An-Nafl (Tambahan bagi Pasukan Perang) – Islam memberikan insentif bagi mereka yang berjuang dalam jihad dengan pembagian tambahan dari harta rampasan perang, tetapi tetap dalam batas-batas yang ditetapkan syariat agar tidak terjadi ketimpangan dalam distribusi kekayaan.
Dari keseluruhan pembahasan ini, kita dapat melihat bahwa Islam telah menetapkan prinsip-prinsip yang sangat adil dalam mengelola sumber daya ekonomi dan hubungan sosial. Islam bukan hanya agama yang mengatur ibadah, tetapi juga memberikan panduan dalam membangun sistem pemerintahan, ekonomi, dan sosial yang seimbang dan maslahat bagi semua.
Sebagai penutup, ada beberapa saran dan nasihat yang perlu kita renungkan bersama:
Jadikan Ilmu yang Diperoleh sebagai Panduan Hidup
Ilmu yang telah kita pelajari hari ini hendaknya tidak hanya menjadi wawasan, tetapi juga menjadi pegangan dalam memahami realitas sosial dan ekonomi di sekitar kita. Dengan memahami prinsip-prinsip ini, kita bisa lebih bijak dalam menyikapi kebijakan ekonomi dan pemerintahan yang ada saat ini.Terapkan Prinsip Keadilan dalam Setiap Aspek Kehidupan
Islam mengajarkan keadilan dalam segala aspek, baik dalam pengelolaan harta, dalam relasi sosial, maupun dalam pemerintahan. Sebagai individu, kita harus berusaha menegakkan keadilan di lingkungan kita masing-masing, baik dalam keluarga, bisnis, maupun di masyarakat.Mendorong Kesadaran Ekonomi Islam di Masyarakat
Hendaknya kita tidak hanya berhenti pada pemahaman, tetapi juga berupaya untuk mensosialisasikan konsep ekonomi Islam yang lebih luas kepada masyarakat, agar semakin banyak yang memahami bahwa Islam memiliki solusi terbaik dalam mengatur kehidupan, termasuk dalam urusan keuangan dan perpajakan.

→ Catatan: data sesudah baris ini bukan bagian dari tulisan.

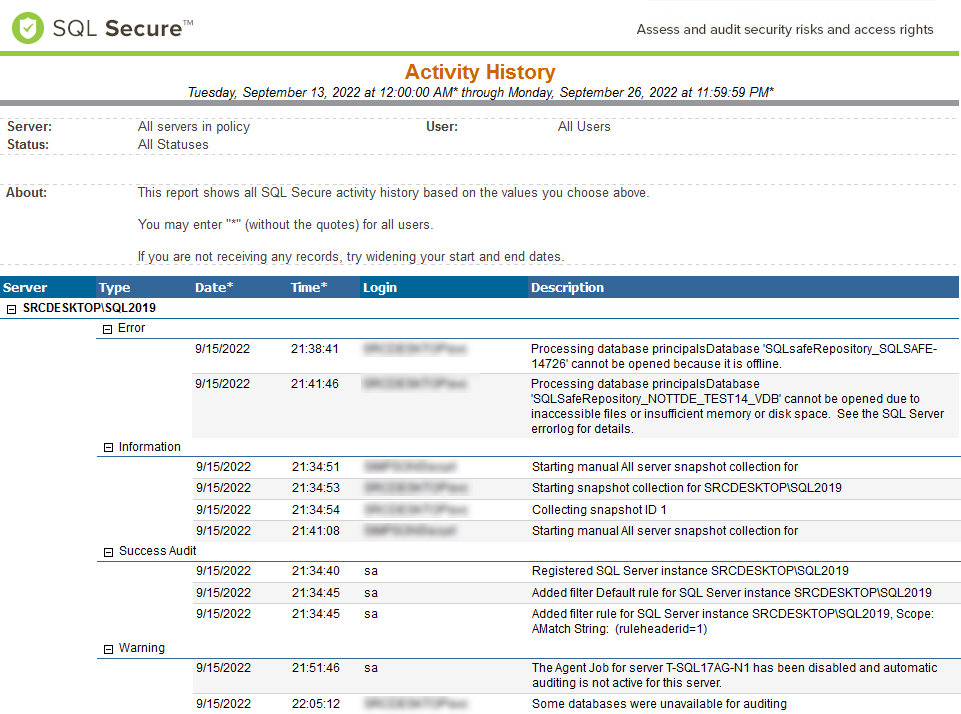
Task: Click the SQL Secure shield logo icon
Action: pos(28,28)
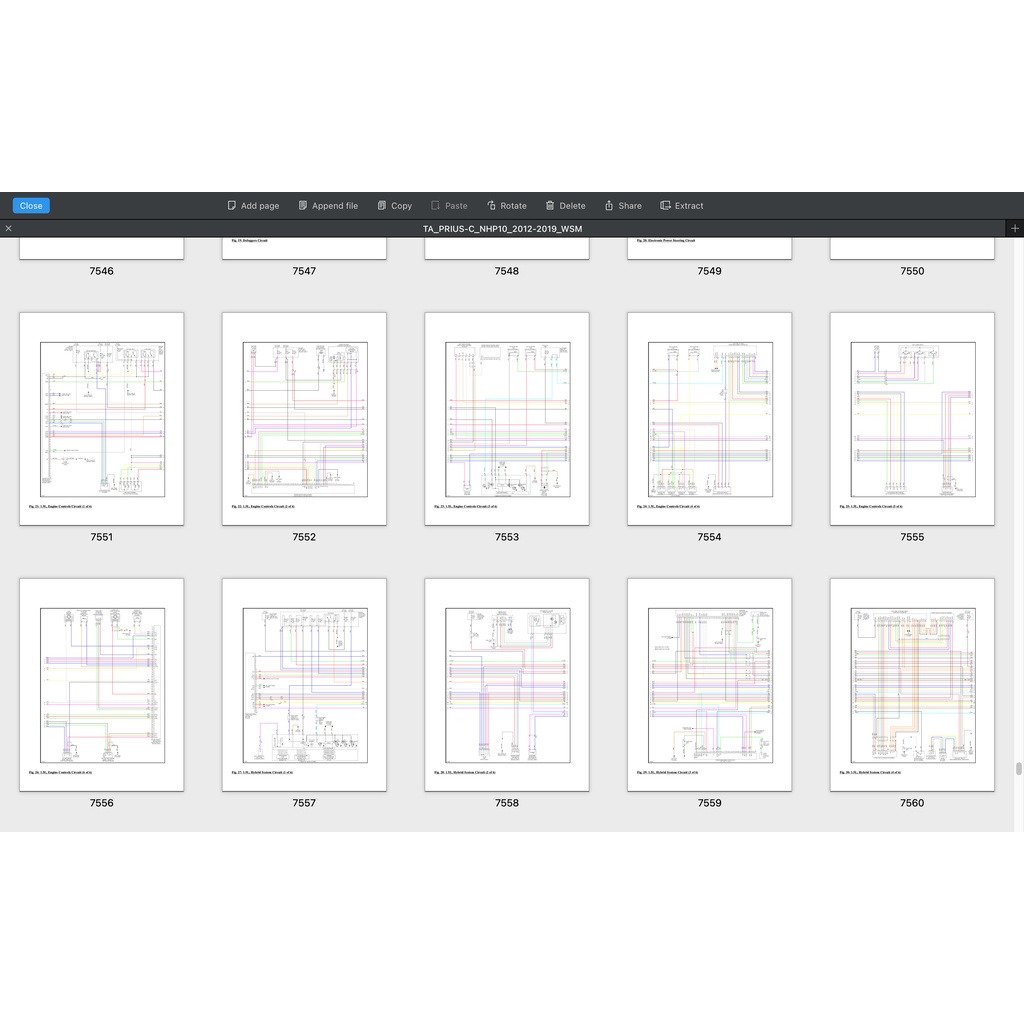Viewport: 1024px width, 1024px height.
Task: Click the Add page icon
Action: (x=232, y=206)
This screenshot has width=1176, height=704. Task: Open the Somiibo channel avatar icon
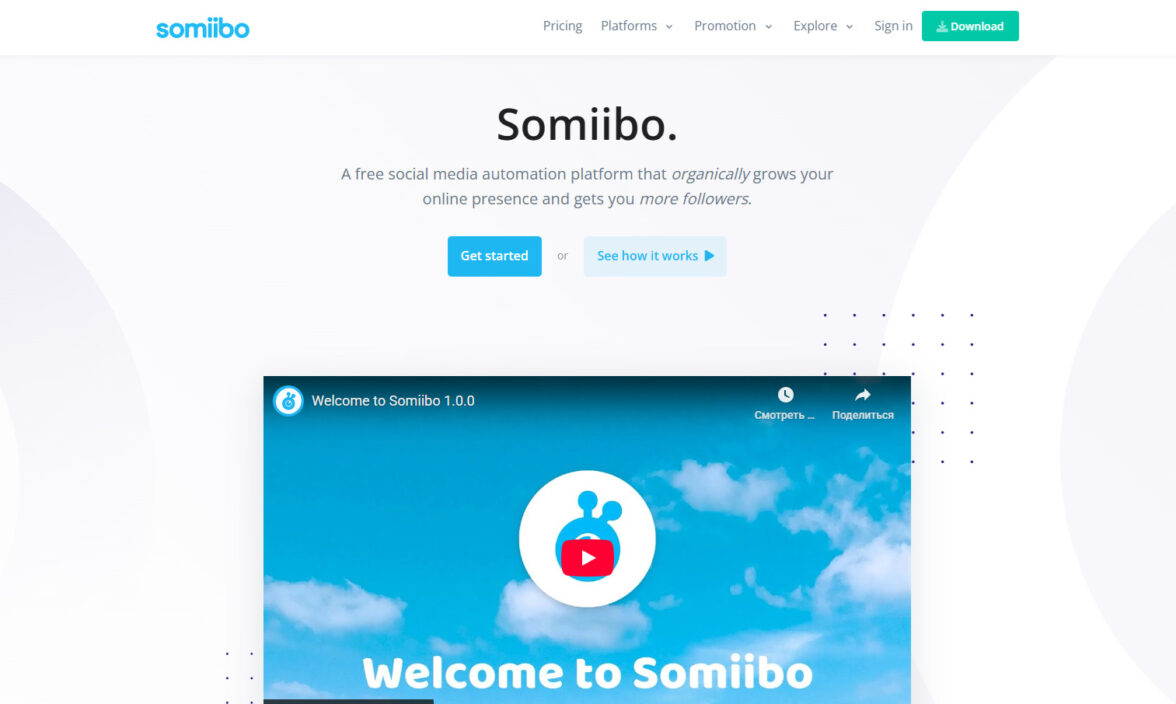tap(288, 400)
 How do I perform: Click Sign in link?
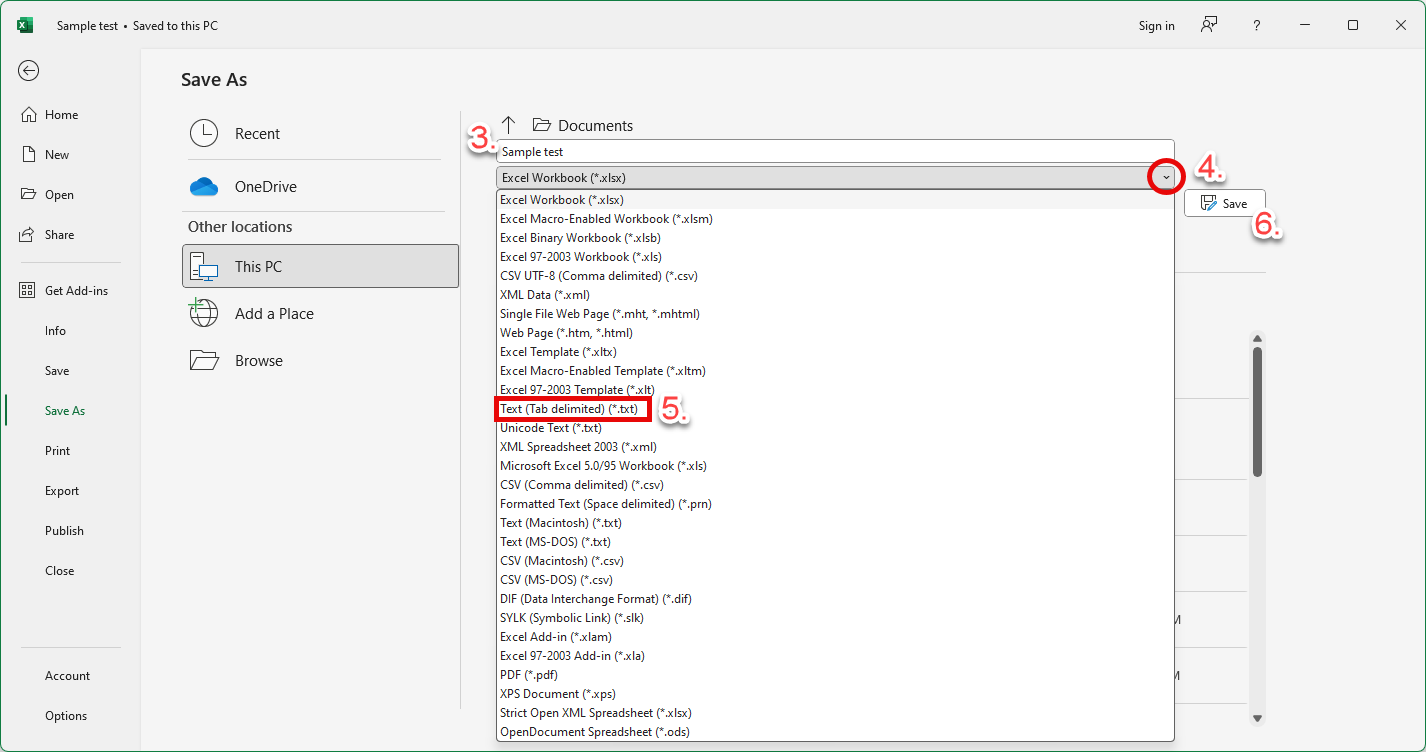coord(1156,26)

Harapan kami setelah kajian ini, semoga kita semua semakin memahami betapa sempurna dan adilnya ajaran Islam dalam mengatur kehidupan manusia. Semoga ilmu yang kita dapatkan hari ini menjadi ilmu yang bermanfaat, yang menambah ketakwaan kita kepada Allah Subhanahu wa Ta’ala, dan menjadi bekal untuk kita dalam menjalani kehidupan dengan penuh hikmah dan kebijaksanaan.
Semoga Allah Subhanahu wa Ta’ala senantiasa memberikan taufik dan hidayah-Nya kepada kita, serta menjadikan kita sebagai hamba-hamba-Nya yang berilmu dan beramal dengan ilmu yang benar.
Mari kita tutup majelis ini dengan doa kafaratul majelis:
سُبْحَانَكَ
اللَّهُمَّ وَبِحَمْدِكَ، أَشْهَدُ أَنْ لَا إِلَهَ إِلَّا أَنْتَ، أَسْتَغْفِرُكَ
وَأَتُوبُ إِلَيْكَ.
(“Maha Suci Engkau ya Allah, dan aku memuji-Mu. Aku bersaksi bahwa tiada Tuhan selain Engkau. Aku memohon ampun dan bertaubat kepada-Mu.”)
Wassalamualaikum warahmatullahi wabarakatuh.